It's been
Big Society Week here at the Disraeli Room, with a range of interesting thoughts and debates on this would-be Big Idea. However, these debates (both here and
elsewhere), have been so variegated and disparate as to raise questions about whether the Big Society at its epicentre has any specified content? Or is the Big Society at risk of becoming just another political MacGuffin?
Taking the Conservative manifesto definition as seminal, a Big society is one where "the leading force for progress is social responsibility, not state control." On this account, some form of social progress is the end and society is the primary means, while the state takes on the responsibility of “society-building.” But as
the debate following my recent post on unions showed up, even if we accept this premise, we may still be talking about very different societies when we talk about the Big Society. Specifically, three very different priorities seem to be at play:
1. Voluntarism – facilitating charitable and social action, especially in the delivery of public services
2. Local civic involvement – encouraging and empowering individuals to effect their neighbourhood or community
3. Association – encouraging the formation of groups and networks as an end in itself
Obviously these three priorities are not mutually exclusive, indeed it seems safe to contend quite the opposite - that these may be overlapping and mutually reinforcing policies. That being said, there is a real danger in conflating these priorities, both from a political and from a policy angle.

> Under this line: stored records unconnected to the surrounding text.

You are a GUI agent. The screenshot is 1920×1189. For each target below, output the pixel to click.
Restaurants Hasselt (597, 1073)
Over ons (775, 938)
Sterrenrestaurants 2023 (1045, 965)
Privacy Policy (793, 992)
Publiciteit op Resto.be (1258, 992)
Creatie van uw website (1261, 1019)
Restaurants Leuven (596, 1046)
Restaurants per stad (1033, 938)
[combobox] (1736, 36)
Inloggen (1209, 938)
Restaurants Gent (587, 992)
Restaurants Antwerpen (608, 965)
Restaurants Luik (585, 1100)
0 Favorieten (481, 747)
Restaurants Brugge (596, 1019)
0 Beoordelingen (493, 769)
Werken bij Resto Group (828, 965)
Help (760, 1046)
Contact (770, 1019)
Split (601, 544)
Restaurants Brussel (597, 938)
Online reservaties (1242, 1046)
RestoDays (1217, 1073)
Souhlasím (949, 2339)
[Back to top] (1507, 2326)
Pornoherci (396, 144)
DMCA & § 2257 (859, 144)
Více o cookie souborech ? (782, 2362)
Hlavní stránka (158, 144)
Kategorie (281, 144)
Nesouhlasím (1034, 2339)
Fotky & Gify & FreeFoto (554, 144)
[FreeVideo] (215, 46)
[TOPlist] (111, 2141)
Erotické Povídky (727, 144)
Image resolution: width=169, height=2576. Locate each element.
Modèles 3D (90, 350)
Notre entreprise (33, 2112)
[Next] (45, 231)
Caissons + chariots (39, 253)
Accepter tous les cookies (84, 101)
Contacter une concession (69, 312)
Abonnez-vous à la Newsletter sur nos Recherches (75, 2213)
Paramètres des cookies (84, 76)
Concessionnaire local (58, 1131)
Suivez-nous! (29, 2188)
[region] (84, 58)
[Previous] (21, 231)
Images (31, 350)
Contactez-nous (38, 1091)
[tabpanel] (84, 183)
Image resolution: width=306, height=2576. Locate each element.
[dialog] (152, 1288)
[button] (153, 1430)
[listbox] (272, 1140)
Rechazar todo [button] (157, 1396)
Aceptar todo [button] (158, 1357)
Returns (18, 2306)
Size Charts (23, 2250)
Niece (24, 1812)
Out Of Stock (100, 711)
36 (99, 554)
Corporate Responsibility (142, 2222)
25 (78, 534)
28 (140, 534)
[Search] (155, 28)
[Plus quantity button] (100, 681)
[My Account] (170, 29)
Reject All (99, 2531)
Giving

Beginning with policy, it is worth quoting at length the specific Big Society manifesto pledges that the Conservatives have committed themselves to:
1. Establish a new Big Society Bank, using money from unclaimed bank accounts to leverage hundreds of millions of pounds of extra finance for neighbourhood groups, charities and social enterprises;
2. Introduce a National Citizen Service, a new volunteering programme to help 16 year olds develop their skills, mix with people from different backgrounds and get involved in improving their communities;
3. Promote the delivery of public services by social enterprises, charities and voluntary groups, encouraging them to get involved in running things like Sure Start;
4. Introduce a fair deal on grants so charities and voluntary organisations can make a competitive return when providing public services, just as private businesses already do;
5. Fund the training of an army of independent community organisers to help people establish and run neighbourhood groups;
6. Launch an annual Big Society Day to celebrate the work of neighbourhood groups and encourage more people to take part in social action;
7. Lead by example, transforming the civil service into a ‘civic service' by encouraging civil servants to volunteer and participate in social action projects;
8. Cut the bureaucracy and paperwork which currently stifles charities, including reforming the criminal records checks system and making Gift Aid easier to use
9. Develop a new measure of well-being that encapsulates the social value of state action;
10. Empower communities to come together to address local issues; including enabling parents to open new schools, letting neighbours take over local amenities like parks and libraries that are under threat, giving the public greater control of the planning system, and enabling residents to hold the police to account in neighbourhood beat meetings;
11. Use the latest insights from behavioural economics to encourage people to donate more time and money to charity; and
12. Restore the National Lottery to its original purpose, cut down on administration costs and make sure more money goes to good causes instead of Ministers' pet projects.
Depending on what the term “neighbourhood groups” is intended to refer to above – presumably not local athletic clubs, trade associations, prayer groups or even “the co-operatives, the friendly societies, the building societies, the guilds” that David Cameron's Big Society speech pledged to renew – it is likely that the entire gamut of Big Society commitments falls entirely into the categories of prioritising civic engagement and, especially, voluntarism.
This points to the political danger of conflating engagement and voluntarism with association. The vast majority of people seem to accept unquestioningly that modernity is irreversibly linked to the atomisation of society – typically even those who paradoxically reject “nostalgic fantasies of a Golden Age”. People no longer spend their lives in the same community, in the same profession or even job, around their extended family or even their own children. We don't join many organisations, we don't know many neighbours and we're lonelier. As most audits of social capital show, we have become a wealthy society by divesting ourselves of mobility-limiting communities and social commitments. And we appear happy to use the same wealth to further isolate ourselves.
Much of our growing need for services and volunteers stems from our inability as communities to self-regulate, to self-police, to care for our elderly family members, to support our neighbours. By focusing their Big Society policies on bringing people out to volunteer (which Britons already do
at astonishing levels) or to deliver essential services, rather than on addressing disassociation, the Conservatives have left themselves open to claims of building what their political opponents have referred to as 'the DIY Society' instead.